Continuous functions are essential in calculus since they offer a stable behavior over an interval. When a function is continuous over an interval

• There are no breaks, jumps, or holes in its graph within that interval.
• The function is smooth and predictable, making it easier to work with analytically.

For the exercise, having continuous functions, like \(f(x)\) and \(g(x)\), is crucial as it guarantees the existence of their integrals over \([a, b]\). This is because the Fundamental Theorem of Calculus applies seamlessly to continuous functions, ensuring we can compute the integral accurately. By being continuous on \([a, b]\), \(f(x)\) and \(g(x)\) are integrable on this interval, setting the stage for evaluating their integrals with confidence.
Thus, continuity helps to ensure that the process of integration reflects the true area under the curves of these functions.
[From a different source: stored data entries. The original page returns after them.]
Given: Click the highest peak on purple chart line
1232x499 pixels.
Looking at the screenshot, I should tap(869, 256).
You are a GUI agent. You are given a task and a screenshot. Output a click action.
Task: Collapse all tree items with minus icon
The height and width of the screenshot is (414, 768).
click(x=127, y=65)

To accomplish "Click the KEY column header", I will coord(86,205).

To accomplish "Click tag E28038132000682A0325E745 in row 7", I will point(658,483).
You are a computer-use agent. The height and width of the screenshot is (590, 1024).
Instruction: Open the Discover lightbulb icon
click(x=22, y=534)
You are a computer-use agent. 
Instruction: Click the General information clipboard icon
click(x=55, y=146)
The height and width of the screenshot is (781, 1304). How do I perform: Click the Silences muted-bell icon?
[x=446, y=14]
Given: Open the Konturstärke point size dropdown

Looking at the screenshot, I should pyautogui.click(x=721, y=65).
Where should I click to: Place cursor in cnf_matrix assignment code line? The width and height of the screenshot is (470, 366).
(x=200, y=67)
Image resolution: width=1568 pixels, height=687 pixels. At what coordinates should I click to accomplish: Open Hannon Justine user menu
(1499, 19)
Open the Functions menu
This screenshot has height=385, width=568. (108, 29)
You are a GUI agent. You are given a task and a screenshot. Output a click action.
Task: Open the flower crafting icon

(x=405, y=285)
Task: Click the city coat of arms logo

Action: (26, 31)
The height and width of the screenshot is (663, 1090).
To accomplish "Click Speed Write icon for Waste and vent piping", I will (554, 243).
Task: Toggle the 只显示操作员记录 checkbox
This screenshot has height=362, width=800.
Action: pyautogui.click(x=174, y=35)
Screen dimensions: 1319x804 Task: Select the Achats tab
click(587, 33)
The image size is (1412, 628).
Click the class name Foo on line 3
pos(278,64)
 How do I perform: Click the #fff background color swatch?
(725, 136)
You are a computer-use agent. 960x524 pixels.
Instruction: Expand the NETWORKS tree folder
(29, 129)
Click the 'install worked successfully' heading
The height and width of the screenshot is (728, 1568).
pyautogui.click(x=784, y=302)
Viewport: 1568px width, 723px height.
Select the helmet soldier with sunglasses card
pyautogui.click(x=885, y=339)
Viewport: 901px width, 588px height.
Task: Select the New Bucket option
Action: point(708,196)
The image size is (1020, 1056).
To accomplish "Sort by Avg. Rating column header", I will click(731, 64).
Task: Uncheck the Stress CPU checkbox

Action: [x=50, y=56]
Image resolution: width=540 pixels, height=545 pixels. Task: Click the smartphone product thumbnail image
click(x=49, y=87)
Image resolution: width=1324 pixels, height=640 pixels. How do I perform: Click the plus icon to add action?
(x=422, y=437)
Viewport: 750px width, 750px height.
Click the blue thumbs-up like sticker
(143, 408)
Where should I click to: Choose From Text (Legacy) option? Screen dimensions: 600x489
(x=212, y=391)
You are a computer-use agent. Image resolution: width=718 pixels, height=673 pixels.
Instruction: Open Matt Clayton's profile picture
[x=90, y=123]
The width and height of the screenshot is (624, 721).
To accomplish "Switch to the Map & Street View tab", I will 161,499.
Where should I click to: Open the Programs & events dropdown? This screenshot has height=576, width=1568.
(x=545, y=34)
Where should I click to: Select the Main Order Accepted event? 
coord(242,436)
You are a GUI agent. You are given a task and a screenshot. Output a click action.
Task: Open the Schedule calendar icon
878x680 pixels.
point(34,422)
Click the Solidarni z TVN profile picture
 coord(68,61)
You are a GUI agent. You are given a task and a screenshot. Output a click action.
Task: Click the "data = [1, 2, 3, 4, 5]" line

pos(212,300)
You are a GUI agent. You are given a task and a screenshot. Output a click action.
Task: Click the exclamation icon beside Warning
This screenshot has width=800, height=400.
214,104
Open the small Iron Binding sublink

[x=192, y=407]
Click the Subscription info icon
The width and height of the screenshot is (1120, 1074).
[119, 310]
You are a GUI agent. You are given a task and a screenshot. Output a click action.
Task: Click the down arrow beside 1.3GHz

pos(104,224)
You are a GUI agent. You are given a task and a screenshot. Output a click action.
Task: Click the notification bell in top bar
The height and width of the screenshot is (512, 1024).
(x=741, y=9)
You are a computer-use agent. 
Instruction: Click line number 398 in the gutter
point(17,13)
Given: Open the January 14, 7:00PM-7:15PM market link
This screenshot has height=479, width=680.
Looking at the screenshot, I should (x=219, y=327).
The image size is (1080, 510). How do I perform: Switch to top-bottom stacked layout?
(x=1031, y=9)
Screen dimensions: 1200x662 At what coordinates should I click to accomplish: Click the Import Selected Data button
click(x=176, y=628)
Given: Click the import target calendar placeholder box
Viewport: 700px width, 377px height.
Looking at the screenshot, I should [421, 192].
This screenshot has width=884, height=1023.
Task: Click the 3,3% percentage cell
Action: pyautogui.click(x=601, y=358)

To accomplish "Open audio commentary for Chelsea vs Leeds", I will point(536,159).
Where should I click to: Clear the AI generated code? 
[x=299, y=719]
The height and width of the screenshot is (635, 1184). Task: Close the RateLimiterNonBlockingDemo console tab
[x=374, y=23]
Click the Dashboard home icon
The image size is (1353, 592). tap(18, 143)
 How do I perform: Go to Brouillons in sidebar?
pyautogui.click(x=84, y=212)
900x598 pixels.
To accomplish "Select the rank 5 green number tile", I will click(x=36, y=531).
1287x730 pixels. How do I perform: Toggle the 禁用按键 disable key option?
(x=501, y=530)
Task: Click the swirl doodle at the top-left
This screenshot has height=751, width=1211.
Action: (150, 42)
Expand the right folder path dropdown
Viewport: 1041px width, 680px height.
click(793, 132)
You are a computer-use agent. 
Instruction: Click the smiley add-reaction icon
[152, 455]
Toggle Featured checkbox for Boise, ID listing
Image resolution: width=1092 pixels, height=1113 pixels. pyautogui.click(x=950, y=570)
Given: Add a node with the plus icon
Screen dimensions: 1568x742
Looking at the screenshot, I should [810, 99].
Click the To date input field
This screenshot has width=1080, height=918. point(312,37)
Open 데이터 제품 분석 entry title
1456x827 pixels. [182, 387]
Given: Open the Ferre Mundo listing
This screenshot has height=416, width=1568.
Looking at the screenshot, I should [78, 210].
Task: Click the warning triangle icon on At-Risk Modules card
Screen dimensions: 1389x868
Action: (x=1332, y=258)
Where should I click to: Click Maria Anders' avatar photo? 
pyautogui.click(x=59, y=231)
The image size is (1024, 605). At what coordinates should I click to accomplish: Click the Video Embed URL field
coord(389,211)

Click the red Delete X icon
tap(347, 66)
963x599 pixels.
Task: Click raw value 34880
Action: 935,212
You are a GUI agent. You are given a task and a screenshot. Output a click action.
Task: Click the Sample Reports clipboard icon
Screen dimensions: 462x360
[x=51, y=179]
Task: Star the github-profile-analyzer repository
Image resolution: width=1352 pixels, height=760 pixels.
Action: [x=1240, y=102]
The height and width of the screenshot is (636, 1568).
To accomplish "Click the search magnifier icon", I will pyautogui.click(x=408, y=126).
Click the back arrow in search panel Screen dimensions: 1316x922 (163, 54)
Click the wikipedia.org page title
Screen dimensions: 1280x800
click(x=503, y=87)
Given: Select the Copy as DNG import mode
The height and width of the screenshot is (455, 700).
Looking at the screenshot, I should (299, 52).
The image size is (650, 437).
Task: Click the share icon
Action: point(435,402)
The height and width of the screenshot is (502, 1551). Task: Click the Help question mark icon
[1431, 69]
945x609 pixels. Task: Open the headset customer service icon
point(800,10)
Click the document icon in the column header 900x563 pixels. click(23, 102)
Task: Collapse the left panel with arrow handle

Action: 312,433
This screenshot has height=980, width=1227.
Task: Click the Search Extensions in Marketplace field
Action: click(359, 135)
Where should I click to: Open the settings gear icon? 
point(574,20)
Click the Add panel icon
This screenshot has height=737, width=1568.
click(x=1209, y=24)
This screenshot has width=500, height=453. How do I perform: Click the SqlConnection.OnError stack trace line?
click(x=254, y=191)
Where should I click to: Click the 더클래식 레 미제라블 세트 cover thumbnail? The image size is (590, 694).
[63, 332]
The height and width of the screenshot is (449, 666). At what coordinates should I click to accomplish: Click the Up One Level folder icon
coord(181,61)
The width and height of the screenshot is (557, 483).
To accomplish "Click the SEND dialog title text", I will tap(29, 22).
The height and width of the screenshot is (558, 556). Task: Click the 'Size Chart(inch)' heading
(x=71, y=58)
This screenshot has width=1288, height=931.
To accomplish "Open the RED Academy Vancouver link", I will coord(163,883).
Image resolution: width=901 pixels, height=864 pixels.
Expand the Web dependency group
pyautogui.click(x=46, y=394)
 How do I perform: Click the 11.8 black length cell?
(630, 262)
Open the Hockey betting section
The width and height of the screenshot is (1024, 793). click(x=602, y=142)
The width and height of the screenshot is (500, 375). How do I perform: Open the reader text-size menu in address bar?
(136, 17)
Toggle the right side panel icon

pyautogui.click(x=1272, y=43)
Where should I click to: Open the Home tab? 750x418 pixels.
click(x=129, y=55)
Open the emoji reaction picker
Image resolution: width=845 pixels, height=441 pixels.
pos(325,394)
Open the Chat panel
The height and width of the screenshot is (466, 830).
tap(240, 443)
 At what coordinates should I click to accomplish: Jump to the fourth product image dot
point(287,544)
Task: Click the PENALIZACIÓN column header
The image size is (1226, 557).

Definite integrals play an integral role in finding the accumulated values over a certain interval. They are often used to calculate areas under curves, the net change, or total accumulation.
In mathematical terms, the definite integral of a function \(f\) over an interval \([a, b]\) is expressed as follows:\[\int_a^b f(x) \, dx \]
This specific integral provides the signed area under the curve of \(f(x)\) from \(a\) to \(b\).
It's worth noting:

• The result of the definite integral is a real number, not a function.
• If \(f(x)\) is above the x-axis, the integral gives the area; if below, it subtracts the area.

In the exercise, assessing the integrals \(\int_a^b f(x) \, dx\) and \(\int_a^b g(x) \, dx\) involves comparing these accumulated areas between two functions where \(f(x) > g(x)\). This ensures that the integral of \(f\) over the interval is larger than that of \(g\), confirming the area under \(f(x)\) is greater.

The properties of integrals are pivotal in solving inequalities involving integrals, like in this exercise. One of the primary properties used is the linearity of integration.
This property states that for any two functions \(f(x)\) and \(g(x)\):\[\int_a^b (f(x) - g(x)) \, dx = \int_a^b f(x) \, dx - \int_a^b g(x) \, dx\]
Through this, we recognize:

• If \(f(x)\) is always greater than \(g(x)\) over \([a,b]\), then the difference \((f(x) - g(x))\) is positive.
• Hence, the integral of this difference over \([a,b]\) is greater than zero.

This is critical as it builds our understanding that \(\int_a^b f(x) \, dx > \int_a^b g(x) \, dx\). In mathematical proofs or solving inequalities like this, properties such as this allow us to leverage comparisons.
These properties help us deduce or infer other results based on known information, enhancing both understanding and calculation accuracy.